Clarissa Tan

Sex! Soap! Starkey! The Tudor invasion of British television

issue 08 June 2013

The Tudors have invaded television. Everywhere you look, it’s Henry VIII this, Henry VII that, Anne Boleyn this, Anne of Cleves that. On BBC2 is the continuing drama series The Tudors, whose Henry VIII looks like the lead singer in a boy band who’s stumbled on to the wrong film set. At any moment, you expect him to announce the execution of Anne Boleyn with those jabbing-the-air hand gestures that boy-band members use to semaphore emotion.

Lushly soap operatic, The Tudors depicts the royal court not so much as a place of high political intrigue but as a hearth for dynastic family troubles where improbably good-looking people have lots of sex. Racy, pacy, lacy, the show takes a Desperate Housewives’ view of Henry’s household — not entirely off the mark, if you think about it.

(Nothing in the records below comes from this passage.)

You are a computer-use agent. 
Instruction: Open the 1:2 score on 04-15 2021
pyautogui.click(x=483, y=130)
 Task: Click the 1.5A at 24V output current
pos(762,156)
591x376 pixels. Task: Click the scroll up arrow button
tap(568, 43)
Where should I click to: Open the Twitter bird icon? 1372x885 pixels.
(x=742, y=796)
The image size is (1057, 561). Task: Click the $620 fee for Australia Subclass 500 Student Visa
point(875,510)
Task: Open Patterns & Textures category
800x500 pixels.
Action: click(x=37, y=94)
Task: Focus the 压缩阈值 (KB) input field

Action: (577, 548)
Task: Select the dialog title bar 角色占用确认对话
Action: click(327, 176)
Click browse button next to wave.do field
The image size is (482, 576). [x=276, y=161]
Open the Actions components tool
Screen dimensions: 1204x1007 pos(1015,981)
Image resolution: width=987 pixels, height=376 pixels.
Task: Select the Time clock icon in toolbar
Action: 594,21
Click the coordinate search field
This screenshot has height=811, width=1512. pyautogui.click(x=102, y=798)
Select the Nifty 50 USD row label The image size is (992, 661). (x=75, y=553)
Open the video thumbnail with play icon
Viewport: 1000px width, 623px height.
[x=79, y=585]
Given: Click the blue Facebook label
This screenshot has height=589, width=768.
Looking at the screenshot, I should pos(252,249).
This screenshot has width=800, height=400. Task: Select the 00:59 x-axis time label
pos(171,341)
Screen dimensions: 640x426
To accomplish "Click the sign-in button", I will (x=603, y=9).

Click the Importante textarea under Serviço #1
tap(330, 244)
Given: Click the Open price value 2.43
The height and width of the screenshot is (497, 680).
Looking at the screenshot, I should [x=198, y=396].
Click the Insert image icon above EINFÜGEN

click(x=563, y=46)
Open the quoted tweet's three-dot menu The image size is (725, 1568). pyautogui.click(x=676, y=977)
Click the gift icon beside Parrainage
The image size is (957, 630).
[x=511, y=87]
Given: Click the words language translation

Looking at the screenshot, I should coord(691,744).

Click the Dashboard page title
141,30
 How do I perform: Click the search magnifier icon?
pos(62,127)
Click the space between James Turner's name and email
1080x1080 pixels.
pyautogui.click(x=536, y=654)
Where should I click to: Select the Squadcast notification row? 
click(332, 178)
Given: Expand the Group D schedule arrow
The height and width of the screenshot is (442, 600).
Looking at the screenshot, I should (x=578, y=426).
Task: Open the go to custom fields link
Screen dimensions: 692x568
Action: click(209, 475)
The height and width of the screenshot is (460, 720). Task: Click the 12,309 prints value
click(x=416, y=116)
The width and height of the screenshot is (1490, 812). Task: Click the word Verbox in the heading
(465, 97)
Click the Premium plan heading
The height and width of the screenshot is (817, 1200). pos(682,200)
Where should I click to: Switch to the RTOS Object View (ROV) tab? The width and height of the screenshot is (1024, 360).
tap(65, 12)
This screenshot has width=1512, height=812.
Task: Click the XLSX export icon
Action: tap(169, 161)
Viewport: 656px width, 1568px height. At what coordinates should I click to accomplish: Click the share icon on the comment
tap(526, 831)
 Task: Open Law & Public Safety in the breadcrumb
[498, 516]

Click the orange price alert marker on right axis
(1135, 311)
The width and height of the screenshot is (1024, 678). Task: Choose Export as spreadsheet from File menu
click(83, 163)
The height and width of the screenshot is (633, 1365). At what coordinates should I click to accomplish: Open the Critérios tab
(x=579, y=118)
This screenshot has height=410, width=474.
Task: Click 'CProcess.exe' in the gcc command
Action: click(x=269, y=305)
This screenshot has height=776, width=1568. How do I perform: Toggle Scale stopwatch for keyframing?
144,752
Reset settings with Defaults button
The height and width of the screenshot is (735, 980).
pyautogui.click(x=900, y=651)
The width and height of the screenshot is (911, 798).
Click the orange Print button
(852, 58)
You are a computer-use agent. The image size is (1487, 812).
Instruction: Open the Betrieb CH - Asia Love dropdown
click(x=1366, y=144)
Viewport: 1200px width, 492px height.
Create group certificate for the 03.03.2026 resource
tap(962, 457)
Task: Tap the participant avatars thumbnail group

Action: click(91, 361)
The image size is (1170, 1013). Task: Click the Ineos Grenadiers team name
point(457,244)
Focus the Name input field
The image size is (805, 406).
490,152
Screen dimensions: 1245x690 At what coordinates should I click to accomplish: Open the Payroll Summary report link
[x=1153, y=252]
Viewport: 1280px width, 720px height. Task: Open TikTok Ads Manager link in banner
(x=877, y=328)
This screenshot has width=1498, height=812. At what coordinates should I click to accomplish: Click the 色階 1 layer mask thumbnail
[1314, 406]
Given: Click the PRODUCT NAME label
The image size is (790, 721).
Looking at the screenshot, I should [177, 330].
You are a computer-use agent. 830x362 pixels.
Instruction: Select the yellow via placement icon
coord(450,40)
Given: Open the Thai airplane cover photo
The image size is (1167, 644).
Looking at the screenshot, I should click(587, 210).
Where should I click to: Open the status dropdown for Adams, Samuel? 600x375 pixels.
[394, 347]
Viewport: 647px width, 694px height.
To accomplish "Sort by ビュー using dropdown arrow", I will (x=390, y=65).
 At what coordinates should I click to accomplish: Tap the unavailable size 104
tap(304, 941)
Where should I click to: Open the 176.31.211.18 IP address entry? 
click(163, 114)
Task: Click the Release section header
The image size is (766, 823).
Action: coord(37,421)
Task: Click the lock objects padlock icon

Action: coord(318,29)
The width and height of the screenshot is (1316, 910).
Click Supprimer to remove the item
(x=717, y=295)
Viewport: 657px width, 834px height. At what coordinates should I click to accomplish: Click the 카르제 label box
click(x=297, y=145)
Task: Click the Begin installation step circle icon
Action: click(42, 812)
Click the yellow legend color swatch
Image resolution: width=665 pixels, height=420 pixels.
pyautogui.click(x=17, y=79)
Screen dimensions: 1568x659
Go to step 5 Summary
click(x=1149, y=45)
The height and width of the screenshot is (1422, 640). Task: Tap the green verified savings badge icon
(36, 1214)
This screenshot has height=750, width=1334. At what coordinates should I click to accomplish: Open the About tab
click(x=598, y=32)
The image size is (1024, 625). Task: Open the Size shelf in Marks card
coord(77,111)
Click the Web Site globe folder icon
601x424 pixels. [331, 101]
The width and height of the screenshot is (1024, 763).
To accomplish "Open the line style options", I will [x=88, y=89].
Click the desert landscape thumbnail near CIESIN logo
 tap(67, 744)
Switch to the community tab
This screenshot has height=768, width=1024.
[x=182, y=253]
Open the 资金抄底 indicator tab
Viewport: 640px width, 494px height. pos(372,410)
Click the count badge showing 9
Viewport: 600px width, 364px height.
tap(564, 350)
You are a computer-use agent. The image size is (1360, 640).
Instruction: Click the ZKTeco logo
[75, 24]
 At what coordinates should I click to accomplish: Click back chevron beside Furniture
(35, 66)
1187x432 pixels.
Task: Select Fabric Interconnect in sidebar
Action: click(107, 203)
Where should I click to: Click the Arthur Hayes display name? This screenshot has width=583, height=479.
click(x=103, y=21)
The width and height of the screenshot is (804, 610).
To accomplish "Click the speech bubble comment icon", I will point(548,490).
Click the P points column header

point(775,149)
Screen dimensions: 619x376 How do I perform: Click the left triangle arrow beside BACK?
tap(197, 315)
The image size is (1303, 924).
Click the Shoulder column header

There’s also been A Tudor Feast, which served exactly what it promised; The Time Traveller’s Guide to Elizabethan England; Henry VII: Winter King; Henry VIII’s Enforcer (that’s Thomas Cromwell); and The Most Dangerous Man in Tudor England (William Tyndale in a crowded category). It’s all part of BBC2’s Tudor Court Season, with even comedies such as Blackadder II apparently dovetailing along.

The documentary that was most arresting (in every sense of the word) was The Last Days of Anne Boleyn. The leading lights of Tudorology — David Starkey, Hilary Mantel, Philippa Gregory & co. — all tumbled out from behind the arras to say their pieces. ‘People like to think of Anne Boleyn as sexually out of control, ravenously ambitious — a she-wolf,’ said Gregory. ‘In the end, it’s a story about a man and a woman,’ offered Mantel.

Everyone sifted the evidence of Boleyn’s alleged crimes against the Crown; everyone said there was not enough evidence to support the others’ arguments. Author Alison Weir said Cromwell plotted Boleyn’s downfall; Starkey said Henry was the mastermind; Mantel said we do no justice to Boleyn by regarding her as a victim.

Professor Greg Walker said Anne and George Boleyn probably didn’t commit incest — ‘No matter how desperate, you don’t have sex with your brother.’ Gregory said they might have. Walker said there was something suspect about all the suspicions. Historian George Bernard said Anne probably committed the hijinks with her courtiers that she was accused of. (Good for her. Better to be beheaded for something than for nothing.)

Starkey was so excited, he almost burst out of his clothes. To emphasise his points, he rolled his Rs with rrrelish: ‘It was a bearrr pit, prrrimeval, prrrimordial drrrama, rrred in tooth and claw and horrror and passion.’

You just know Starkey would make a great Henry VIII! Not the actual Henry, but the Henry of those reenactments that the BBC likes to create for its historical documentaries. He’d cut a fine figure, swaggering about in a doublet and hose, a feather in his cap. The wives are neither here nor there. (Though special mention should go to the Anne re-enactor, who played the French-bred, Protestant-leaning queen with chic puritanical allure.)

As it was, where clothes were concerned, it’s the women commentators who came to the fore. Sensing that a Tudor narrative is as much about atmosphere as about info, they dressed for the part. Weir wore an ornate locket. Mantel swathed herself in a regal blue shawl. Historian Suzannah Lipscomb Boleyn-ised her grey jumper with a long string of pearls.

Speaking of mood-making, over on BBC3 (Monday) is a kitschy Hollywood-centred four-parter presented by former Knight Rider David Hasselhoff. Everything hangs on him hamming up his persona as the cheesy, camp ex-Baywatch supremo. It’s the Hoff! And we’re off.

Hasselhoff identifies the best action, horror, dance and sci-fi movies, with each episode entitled accordingly: The Hoff’s Best Action Film Ever!, etc. He does so from an ‘office’ whose décor is cray-zee — huge bronze paperweights, framed photos of himself, an ornamental desk that looks as if it once belonged to a Hong Kong triad —to show the series doesn’t take itself seriously.

The Hoff introduces various talking heads, who discuss the elements that should go into, say, a good action flick. None of them shares his charisma, though they do offer amusing observations — a car chase should always ram into a fruit stall, for instance, scattering melons everywhere.

The programme is outmoded, with the kind of ‘Ten Most…’ format so popular on the E! channel in the Noughties, and computer graphics that look as if they were designed either ten years ago by an ageing geek, or today by a tween on an iPad. You wouldn’t go out of your way to see it, but it’s quite good fun if you do.